Following SAP’s acquisition of mobile-technology provider Sybase, some have been wondering how the deal is going to affect the company’s mobile strategy going forward. While SAP executives are remaining close-lipped about the deal itself, and their intentions with Sybase’s assets, at least one was willing to talk to eWEEK about SAP’s mobile philosophy with regard to burgeoning platforms such as Google Android and the Apple iPhone.
“In the past 18 months, what we’ve been noticing is that device-specific experiences are the ones getting huge amounts of adoption,” George Mathew, SAP’s general vice president and general manager for Business Intelligence & In-Memory Analytics, said during a July 22 interview with eWEEK. “There is a real compelling strategy for us to create a minimum baseline for how BI content is more actively shared between devices; that’s the starting point for creating device-specific experiences.”

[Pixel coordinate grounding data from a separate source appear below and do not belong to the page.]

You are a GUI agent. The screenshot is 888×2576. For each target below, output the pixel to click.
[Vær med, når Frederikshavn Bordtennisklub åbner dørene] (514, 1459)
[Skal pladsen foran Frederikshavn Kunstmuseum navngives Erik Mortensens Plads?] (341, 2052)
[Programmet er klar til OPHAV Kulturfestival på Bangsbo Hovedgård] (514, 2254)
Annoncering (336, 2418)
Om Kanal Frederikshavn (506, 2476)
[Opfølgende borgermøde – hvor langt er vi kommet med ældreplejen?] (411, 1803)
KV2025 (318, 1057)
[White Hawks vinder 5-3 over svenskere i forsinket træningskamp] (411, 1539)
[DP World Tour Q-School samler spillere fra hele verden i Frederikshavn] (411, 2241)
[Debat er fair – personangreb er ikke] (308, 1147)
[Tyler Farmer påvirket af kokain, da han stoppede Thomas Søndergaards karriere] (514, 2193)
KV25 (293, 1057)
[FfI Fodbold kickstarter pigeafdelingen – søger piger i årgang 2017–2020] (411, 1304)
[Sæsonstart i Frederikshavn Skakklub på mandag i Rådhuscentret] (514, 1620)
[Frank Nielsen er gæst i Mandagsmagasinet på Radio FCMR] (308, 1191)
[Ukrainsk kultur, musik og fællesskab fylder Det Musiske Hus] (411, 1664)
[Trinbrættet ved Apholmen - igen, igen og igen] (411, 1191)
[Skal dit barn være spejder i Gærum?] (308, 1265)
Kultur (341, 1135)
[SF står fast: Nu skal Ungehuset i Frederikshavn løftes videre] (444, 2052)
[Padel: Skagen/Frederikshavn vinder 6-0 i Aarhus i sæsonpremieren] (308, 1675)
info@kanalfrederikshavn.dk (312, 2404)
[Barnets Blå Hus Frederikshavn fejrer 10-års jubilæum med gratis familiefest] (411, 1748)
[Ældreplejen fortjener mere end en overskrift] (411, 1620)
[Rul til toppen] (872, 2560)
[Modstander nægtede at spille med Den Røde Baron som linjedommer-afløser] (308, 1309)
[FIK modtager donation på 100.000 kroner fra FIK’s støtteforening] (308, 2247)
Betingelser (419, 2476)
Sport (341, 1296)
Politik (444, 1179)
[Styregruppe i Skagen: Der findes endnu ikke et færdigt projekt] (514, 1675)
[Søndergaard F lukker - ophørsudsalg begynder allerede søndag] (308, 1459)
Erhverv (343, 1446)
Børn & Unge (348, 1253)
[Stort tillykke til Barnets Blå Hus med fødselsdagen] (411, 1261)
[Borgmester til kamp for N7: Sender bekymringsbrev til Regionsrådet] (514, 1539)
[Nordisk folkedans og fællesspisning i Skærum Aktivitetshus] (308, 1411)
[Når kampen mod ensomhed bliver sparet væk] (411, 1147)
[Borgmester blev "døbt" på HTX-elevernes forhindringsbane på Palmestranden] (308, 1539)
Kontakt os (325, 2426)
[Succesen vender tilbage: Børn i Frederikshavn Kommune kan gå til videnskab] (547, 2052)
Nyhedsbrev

SAP’s $5.8 billion acquisition of Sybase, announced May 12, was widely regarded as the start of a major shift in the enterprise-software landscape. In addition to allowing SAP to stay competitive with Oracle via new revenue streams, it also opened the door for the company to consolidate and expand its mobile offerings via Sybase’s mobile technology.
“On first glance, this is clearly a strength-to-weakness deal. SAP’s annual sales and its market cap are both [more than 10] times the size of Sybase’s,” Pund-IT Research analyst Charles King wrote in a May 13 research note. “While SAP develops and delivers a wide range of enterprise business software solutions, Sybase’s offerings are skewed towards the global mobile market.”
The deal also marked the largest acquisition for SAP since its $6.7 billion purchase of business intelligence software producer BusinessObjects in 2008. Sybase had been an SAP strategic partner prior to the deal. When creating previous applications for BlackBerry, SAP had previously layered functionality atop a Sybase platform; if and when the acquisition is completed, Mathew suggested, functionality and platform will be consolidated under one roof.
Mathew has noted a number of businesses incorporating both the iPhone and the iPad into their IT mobile infrastructure; to capitalize on that, SAP created a BusinessObjects Explorer for the iPhone, which Mathew claims had 80,000 downloads since its release. “We’re seeing an uptick for the iPad optimized version,” he said. “Now that we’re seeing adoption of Android devices into the enterprise, we’re going to be looking at a similar investment.”
When asked about the upcoming Windows Phone 7, though, Mathew seemed to take more of a wait-and-see approach. “It’s the same way I felt about Android last year,” he said. “I knew there were compelling reasons why it would make sense to invest in Android, but I was holding until there was reasonable momentum. Once there’s factual evidence about the market, then you’re able to move quickly.”
Even for larger companies such as SAP, then, it seems to come down to careful use of developer resources. “It’s not a question of how quickly you can build a mobile app,” Mathew said, “it’s about being judicious about where you make your investments. I’d rather make the ones for well-adapted devices.”